> [TEXTO DE LEITURA]:
----------
É certo que a leitura compartilhada e a conversa surgiram realmente dessa ansiedade (sou daquelas mães que lia para os filhos quando eles ainda nem sabiam falar), mas tem muito mais que isso, porque já faz um tempo que nem sempre sou eu quem ensina.
A capacidade que eles têm de me mostrar outros ângulos é inegavelmente um fato. E, às vezes, ainda acontece que sou eu que tenho algo novo a dizer.
No caso do livro de Júlia Lopes de Almeida, a conversa começou em torno da ideia de que a autora teria dado spoiler no próprio título. Isso porque, nas primeiras páginas, a gente fica sabendo que o protagonista, Francisco Teodoro, é o próspero proprietário de um armazém de café no porto do Rio de Janeiro no final do século XIX.
Esse início todo dedicado a evidenciar seu orgulho com os negócios, que ele habilmente conduz, associado ao título, nos sugere que algo vai descarrilhar adiante.
Mas a questão central, no entanto, não está nisso. Era o que eu dizia para meu filho. Primeiro, porque tudo indica que a noção de falência pode ser compreendida de modo mais alargado, envolvendo uma dimensão metafórica que nos faz pensar acerca da transição de costumes e nas relações sociais que caracterizam aquele período.
Depois, porque esse é um livro do tipo que designo como “torradinha com patê”, em que o enredo serve principalmente para que haja ocasião de apresentar a riqueza da variedade de pessoas e relações.
Precisamos da torradinha porque não dá para comer patê puro; precisamos do enredo para conhecer os personagens, suas características, seu pensamento. O que vai acontecer com a história não é, portanto, o que mais importa nesse livro.
A identidade de quem escreve muda o olhar sobre o mundo descrito
Entre um acontecimento e outro, quase sempre de pouca importância, a narrativa abre bastante espaço para a descrição do cotidiano e, portanto, nos permite conhecer vários personagens e as relações que estabelecem entre si.
A história se passa pouco tempo depois da abolição da escravidão e há marcas profusas de racismo e das hierarquias sociais que organizavam as ações e o pensamento das pessoas que integram a história.
Mulheres
O aspecto mais interessante, na minha opinião, é o modo como a autora constrói as personagens femininas. São muitas as mulheres mencionadas e quase todas nos são apresentadas com densidade.
O leque social é bem variado: Camila, esposa do protagonista, é uma pessoa de origem modesta que se tornou uma mulher da elite; Ruth, uma das filhas do casal, é uma adolescente que não se interessa pelas regras sociais de seu meio e cuja atenção está dedicada à música.
Nina, é a sobrinha da família, agregada que trabalha na casa um pouco como governanta; Noca, é a empregada negra cuja sabedoria prática organiza o funcionamento da casa e faz a sutil mediação das relações no âmbito da família.
Eu poderia mencionar ainda outras várias mulheres descritas no livro, mas o que me parece valer a pena é observar que cada uma delas nos é apresentada como indivíduos distintos que pensam sobre o que se passa, que têm características específicas, defeitos, qualidades, enfim, que têm personalidade.
----------
> [INFORMAÇÕES FORNECIDAS]:
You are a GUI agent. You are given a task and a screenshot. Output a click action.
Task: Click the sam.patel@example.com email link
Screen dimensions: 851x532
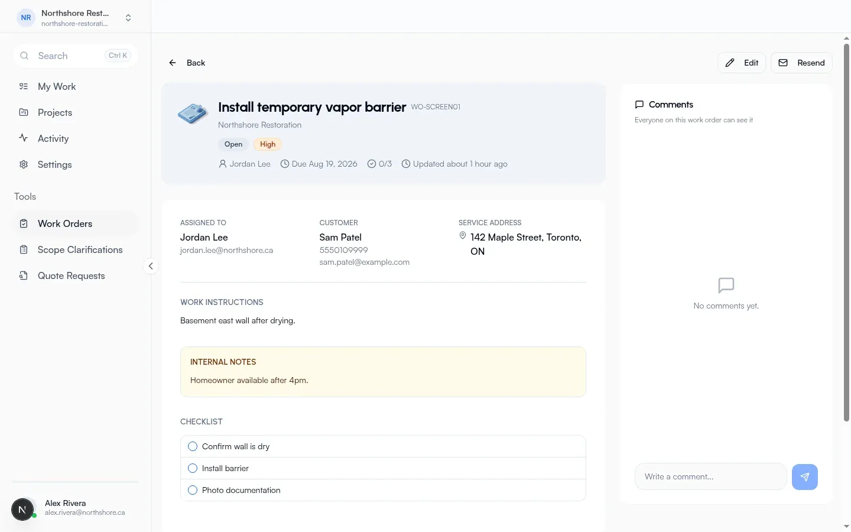364,262
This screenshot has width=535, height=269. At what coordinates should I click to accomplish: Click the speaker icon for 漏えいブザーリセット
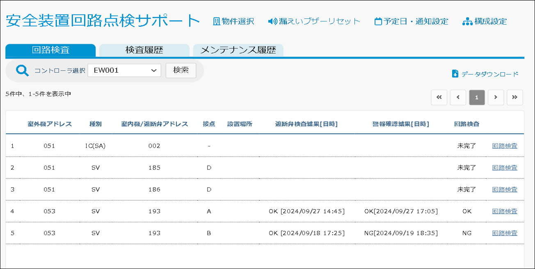pos(272,21)
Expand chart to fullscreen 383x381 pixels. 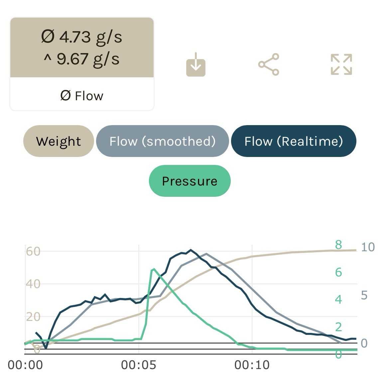pyautogui.click(x=341, y=64)
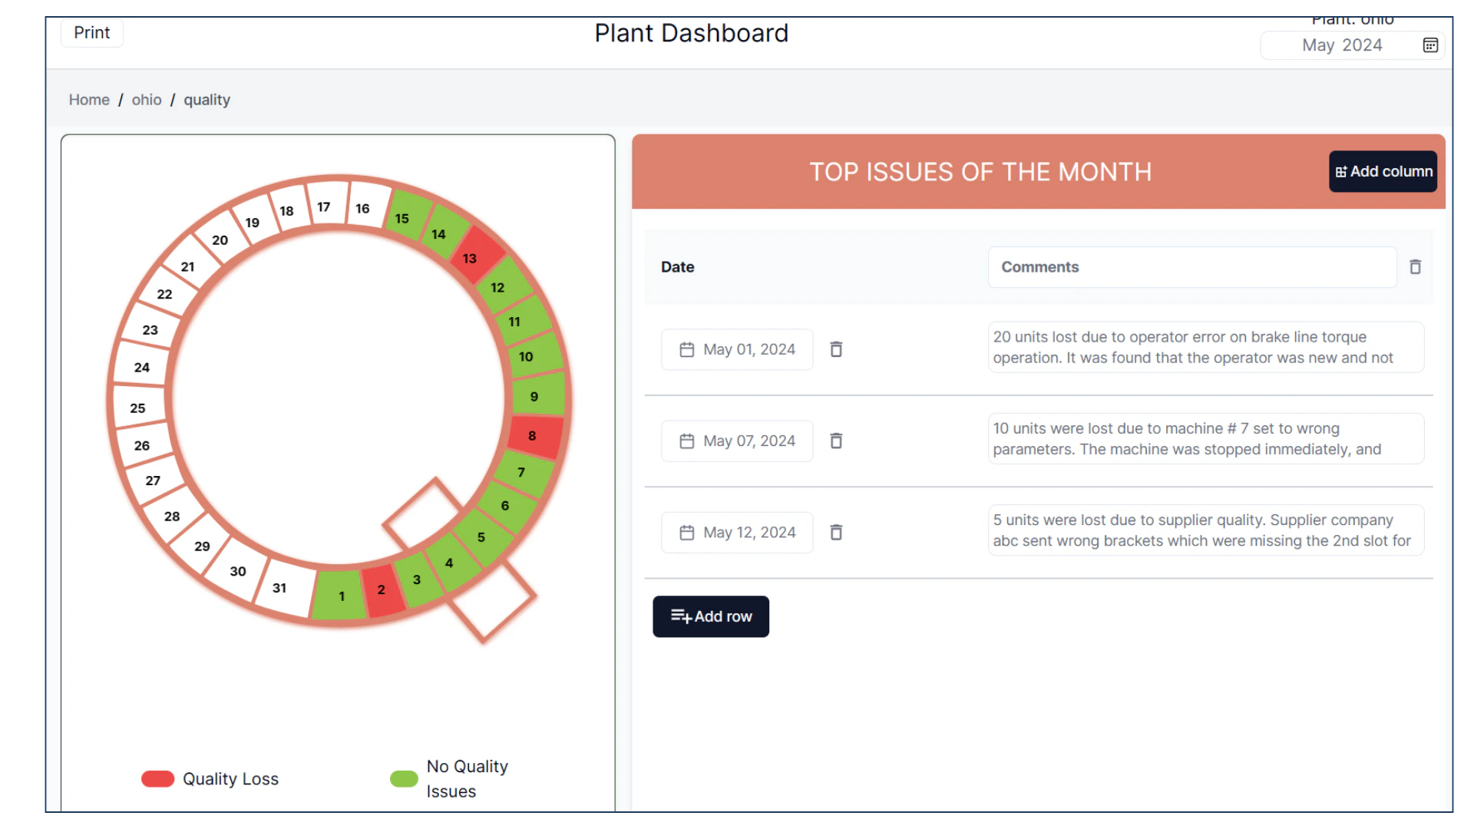This screenshot has width=1474, height=829.
Task: Open the month picker calendar icon
Action: [1429, 45]
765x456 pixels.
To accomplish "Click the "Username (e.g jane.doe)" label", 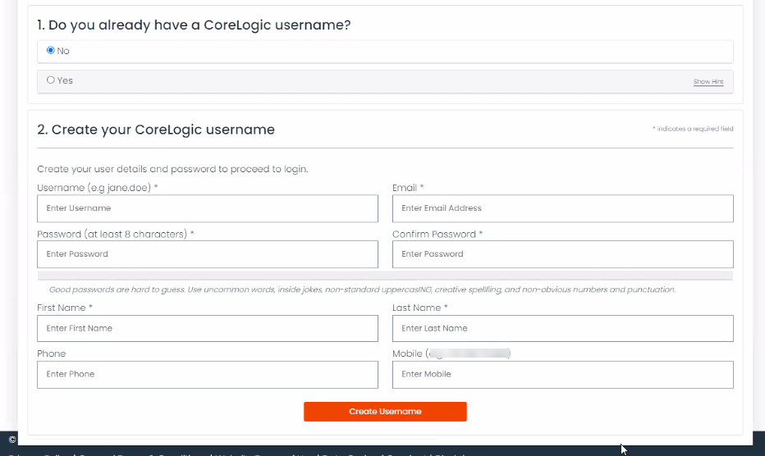I will coord(96,188).
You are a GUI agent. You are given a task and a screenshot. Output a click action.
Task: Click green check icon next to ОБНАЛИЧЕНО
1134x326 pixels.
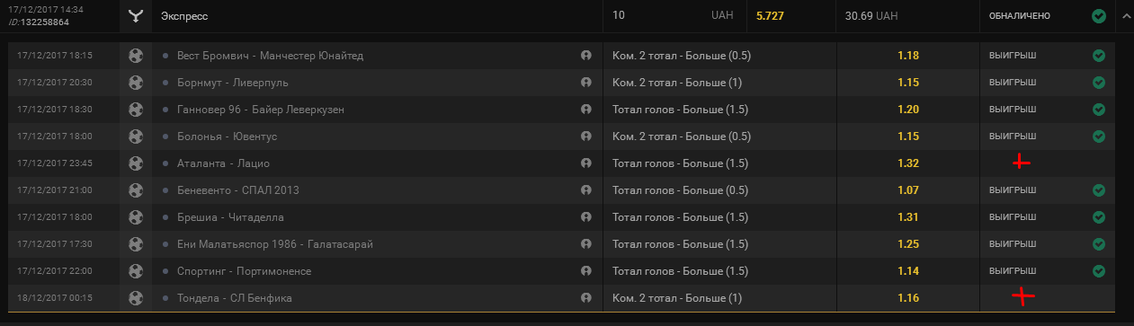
----------
> [TAREFA ESCRITA 1]: Transcreva do texto de leitura o trecho entre "Esse início todo" e "pessoas e relações.", inclusive.
> [TAREFA ESCRITA 2]:
Indique se cada afirmação abaixo está de acordo com o texto de leitura, respondendo sim ou não e citando as palavras do texto que decidem a resposta.
(a) Francisco Teodoro é dono de um armazém de café no porto do Rio de Janeiro.
(b) Ruth é a sobrinha da família.
(c) A história se passa antes da abolição da escravidão.
> [TAREFA ESCRITA 3]: De acordo com o texto de leitura, a que está dedicada a atenção de Ruth?

> [RESPOSTA COMPLETA 1]:
Esse início todo dedicado a evidenciar seu orgulho com os negócios, que ele habilmente conduz, associado ao título, nos sugere que algo vai descarrilhar adiante.
Mas a questão central, no entanto, não está nisso. Era o que eu dizia para meu filho. Primeiro, porque tudo indica que a noção de falência pode ser compreendida de modo mais alargado, envolvendo uma dimensão metafórica que nos faz pensar acerca da transição de costumes e nas relações sociais que caracterizam aquele período.
Depois, porque esse é um livro do tipo que designo como “torradinha com patê”, em que o enredo serve principalmente para que haja ocasião de apresentar a riqueza da variedade de pessoas e relações.

> [RESPOSTA COMPLETA 2]:
(a) Sim: "o protagonista, Francisco Teodoro, é o próspero proprietário de um armazém de café no porto do Rio de Janeiro no final do século XIX".
(b) Não: "Nina, é a sobrinha da família".
(c) Não: "A história se passa pouco tempo depois da abolição da escravidão".

> [RESPOSTA COMPLETA 3]: À música.